We propose and analyse a spatial discretization of the non-local Quantum Drift Diffusion (nlQDD) model by Degond, M\`{e}hats and Ringhofer in one space dimension. With our approach, that uses consistently matrices on ${\mathbb C}^N$ instead of operators on $L^2$, we circumvent a variety of analytical subtleties in the analysis of the original nlQDD equation, e.g. related to positivity of densities or to the quantum exponential function. Our starting point is spatially discretized quantum Boltzmann equation with a BGK-type collision kernel, from which we derive the discretized nlQDD model in the diffusive limit. Then we verify that solutions dissipate the von-Neumann entropy, which is a known key property of the original nlQDD, and prove global existence of positive solutions, which seems to be a particular feature of the discretization.
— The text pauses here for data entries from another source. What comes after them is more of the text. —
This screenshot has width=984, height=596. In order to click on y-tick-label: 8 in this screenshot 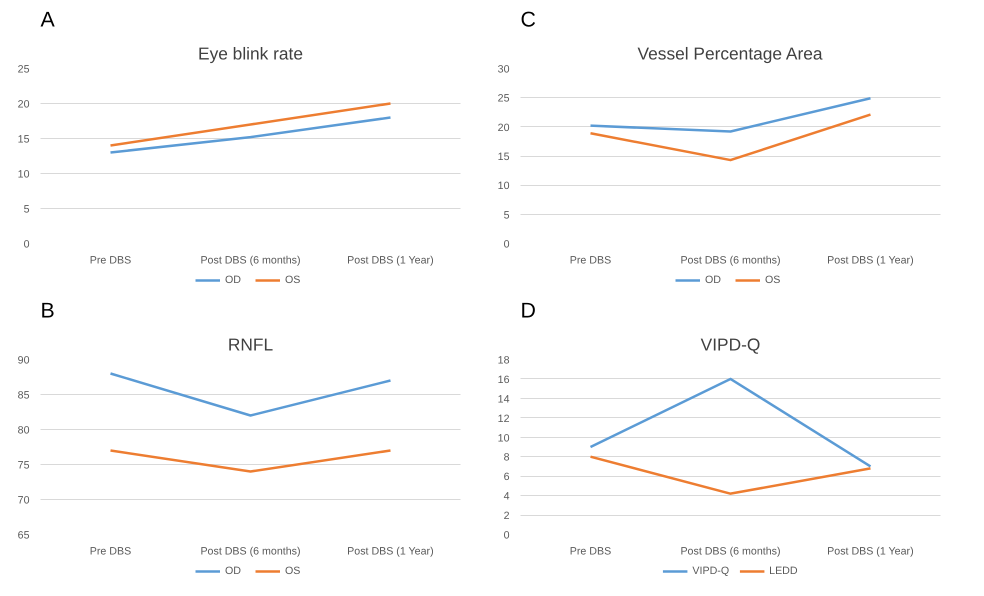, I will do `click(507, 458)`. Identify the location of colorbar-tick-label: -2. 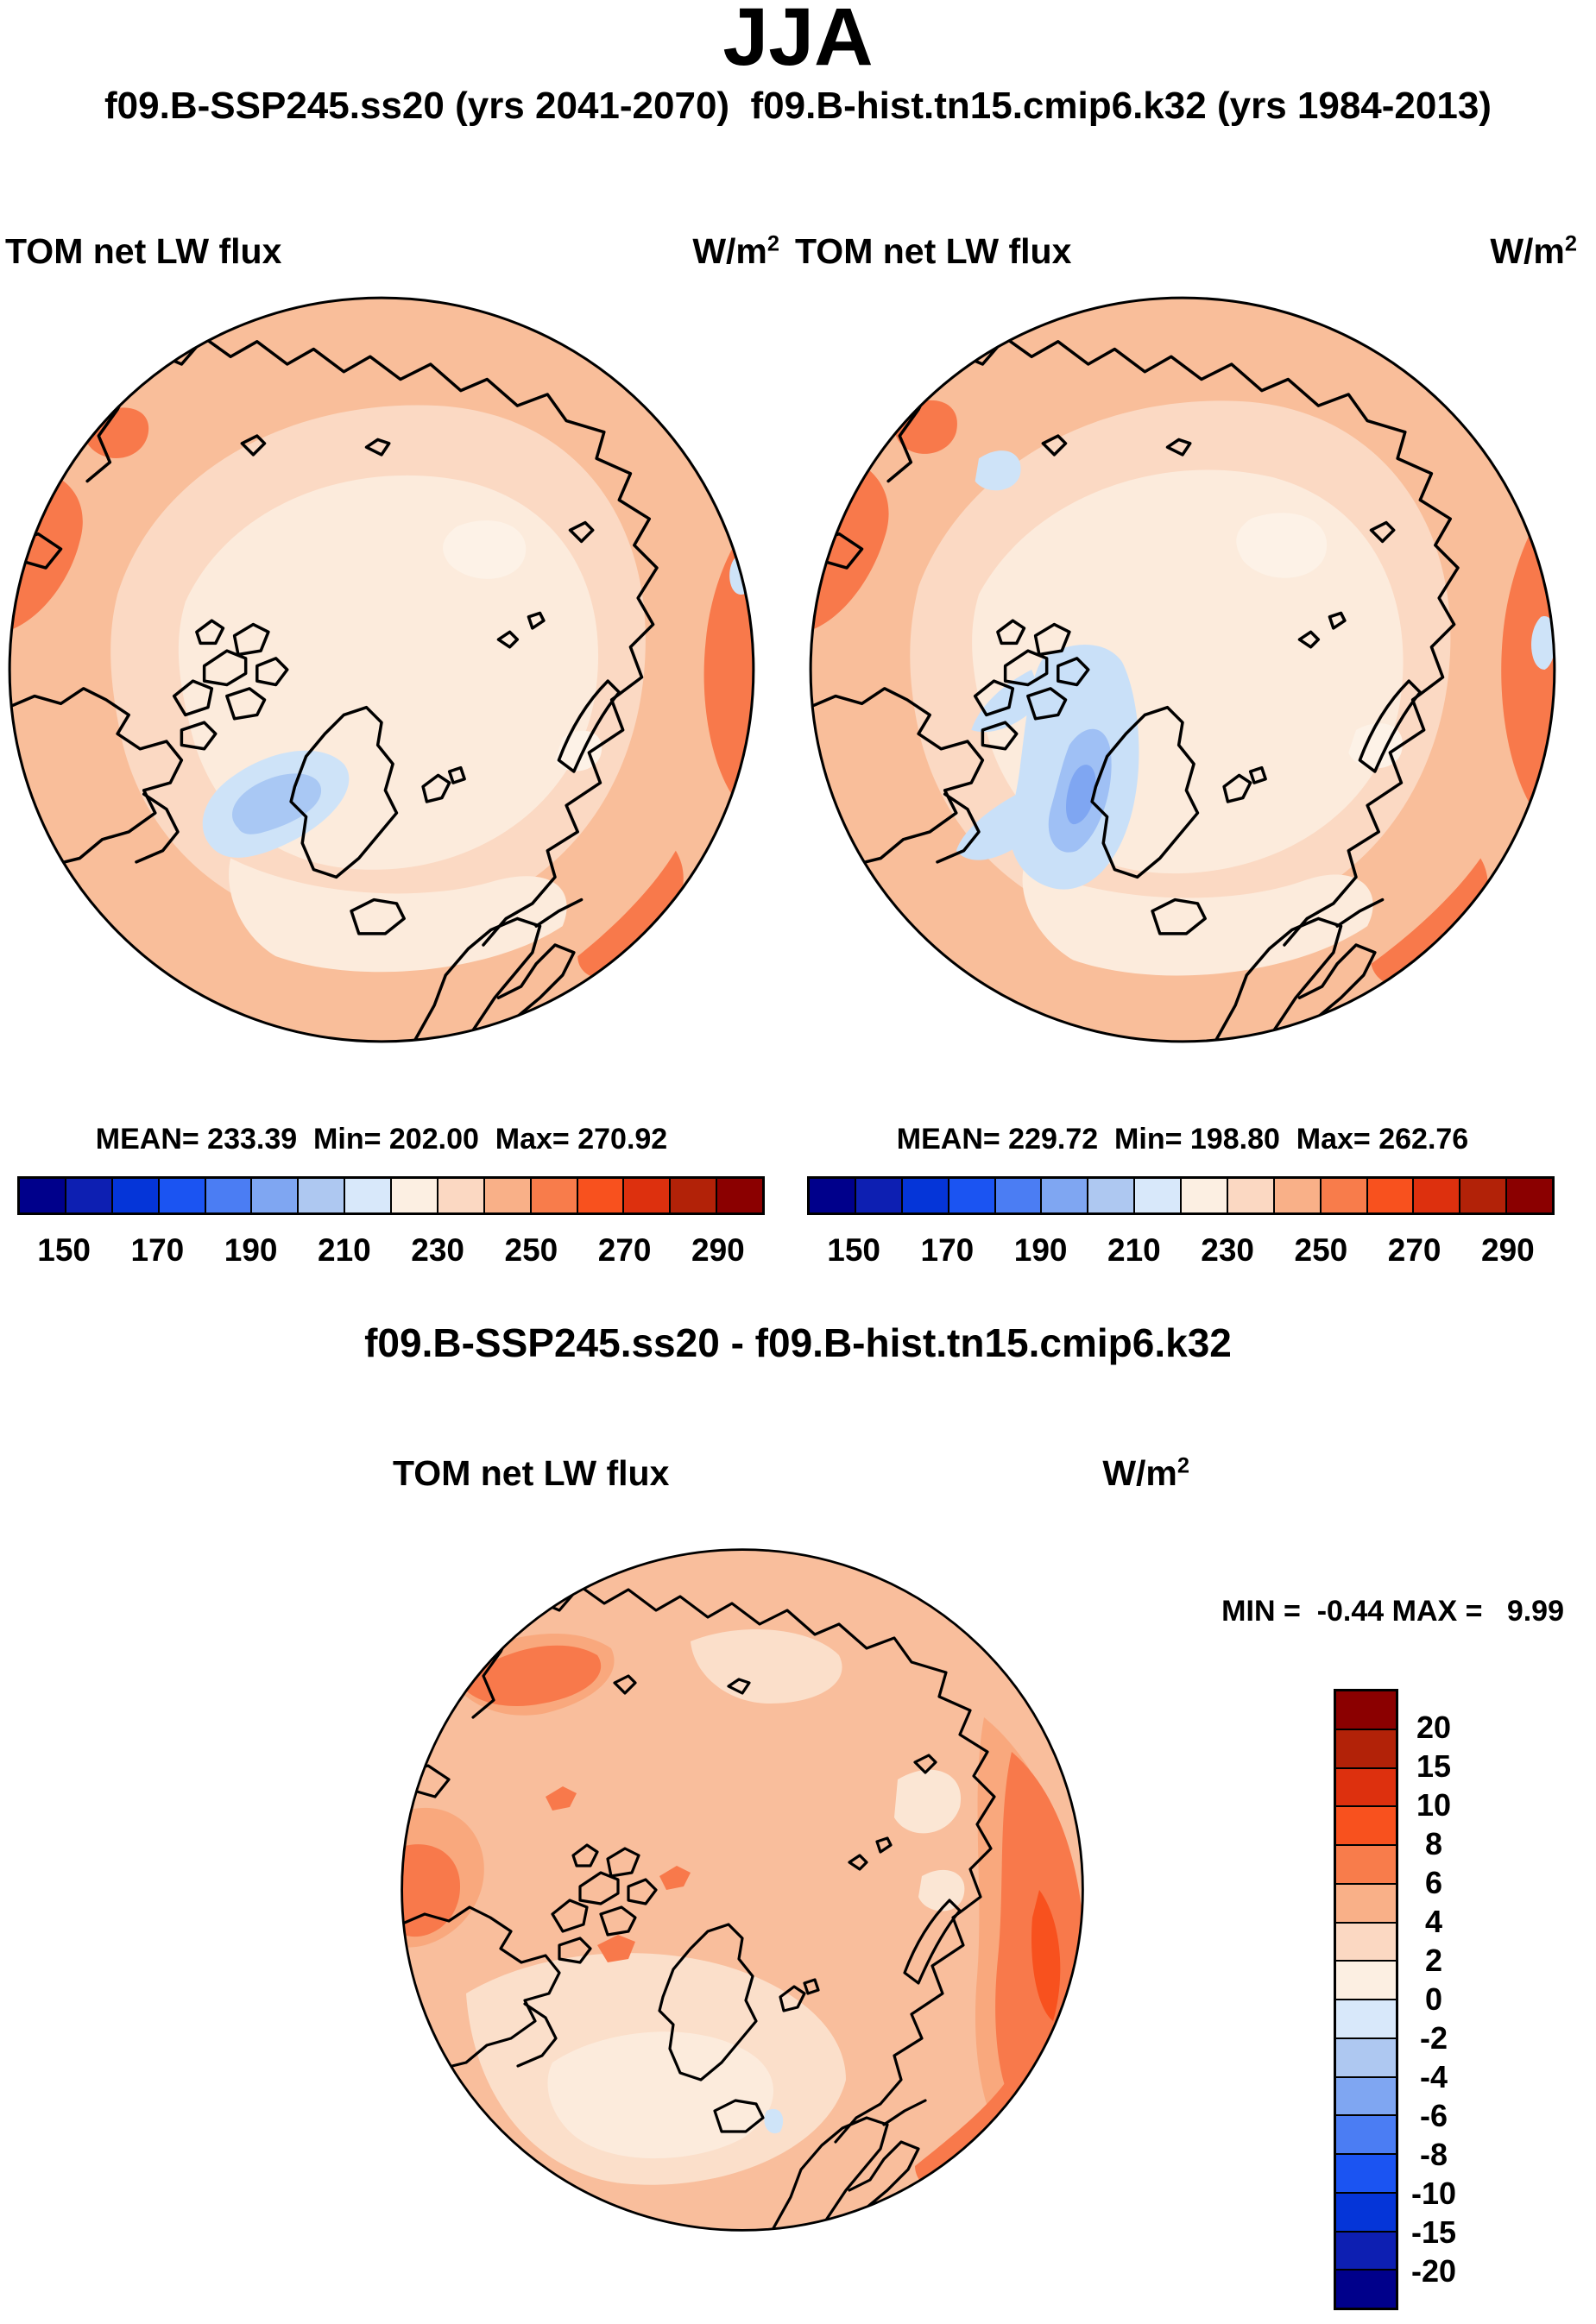
(1434, 2038).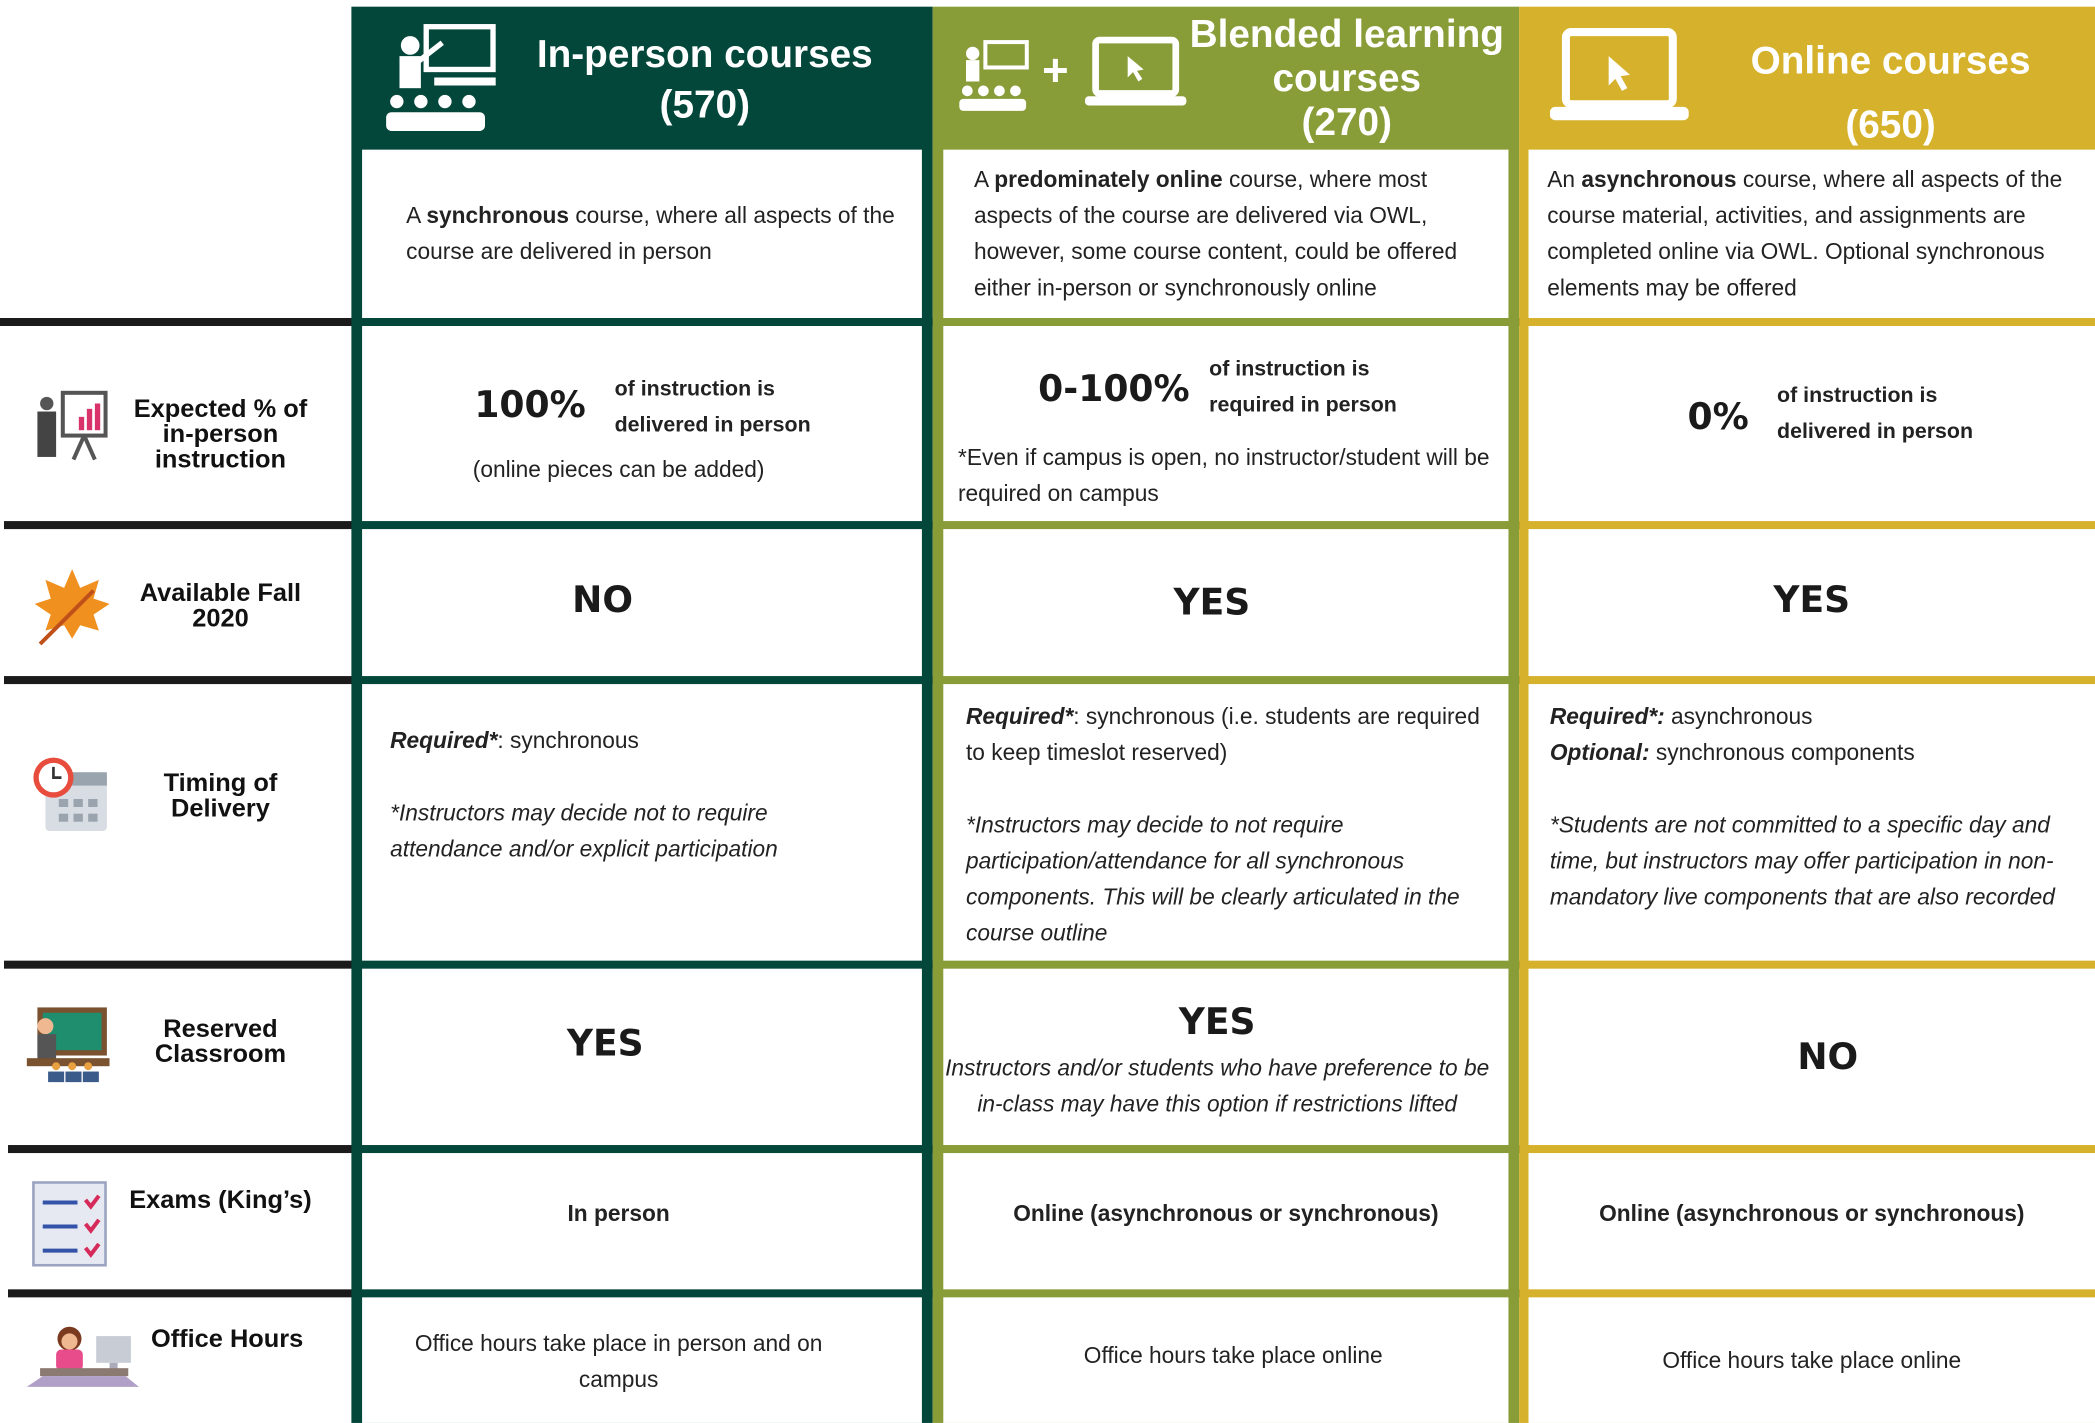 The height and width of the screenshot is (1423, 2095). Describe the element at coordinates (705, 80) in the screenshot. I see `column-title: In-person courses (570)` at that location.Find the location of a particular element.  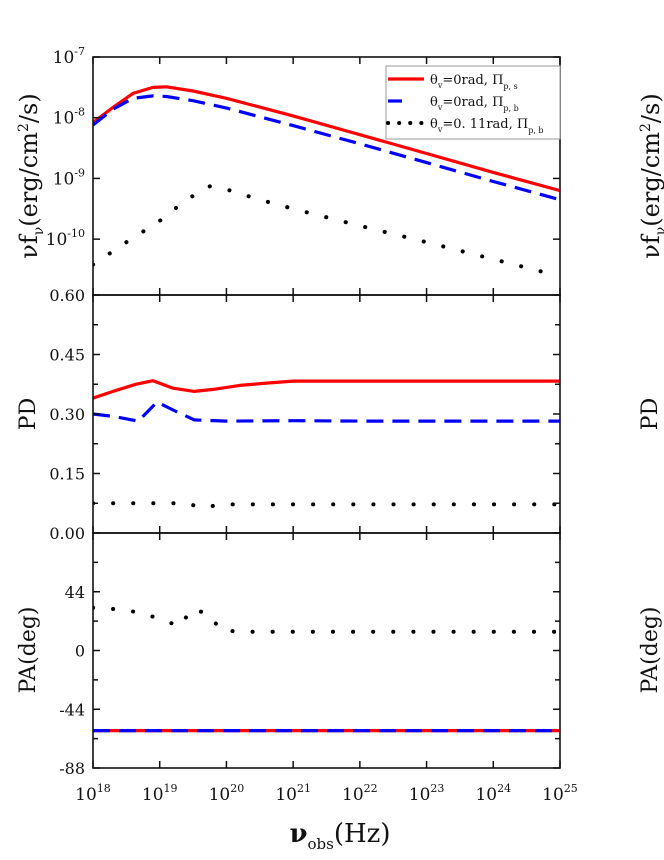

y-tick-label: 10⁻¹⁰ is located at coordinates (66, 238). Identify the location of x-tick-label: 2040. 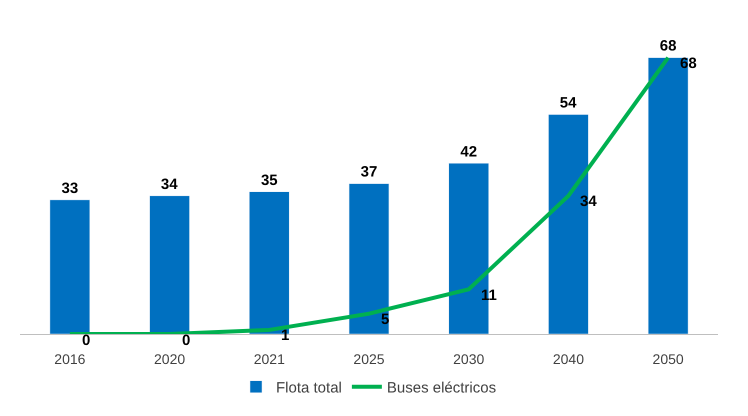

Our main result concerns convergence of the scheme: discrete solutions converge -- locally uniformly with respect to space and time -- to classical solutions of the the original nlQDD model on any time interval $[0,T)$ on which the latter remain positive. In particular, this extends the existence theory for nlQDD, that has been established only for initial data close to equilibrium so far.

翻译：我们提出并分析了一维空间中Degond、Méhats和Ringhofer提出的非局域量子漂移扩散（nlQDD）模型的空间离散化方法。通过采用在${\mathbb C}^N$上使用矩阵而非$L^2$上算子的自洽方法，我们规避了原始nlQDD方程分析中的诸多解析难点，例如密度正定性或量子指数函数相关问题。我们的出发点是对具有BGK型碰撞核的空间离散化量子玻尔兹曼方程进行推导，在扩散极限下得到离散化的nlQDD模型。随后验证了该模型解具有冯·诺依曼熵耗散特性——这是原始nlQDD模型的已知关键性质，并证明了正解的整体存在性（这似乎是离散化特有的性质）。我们的主要结果关注格式的收敛性：在原始nlQDD模型的经典解保持正性的任意时间区间$[0,T)$上，离散解在空间和时间上局部一致地收敛于该经典解。特别地，这将nlQDD的存在性理论从原先仅适用于平衡态附近初始数据的情形进行了扩展。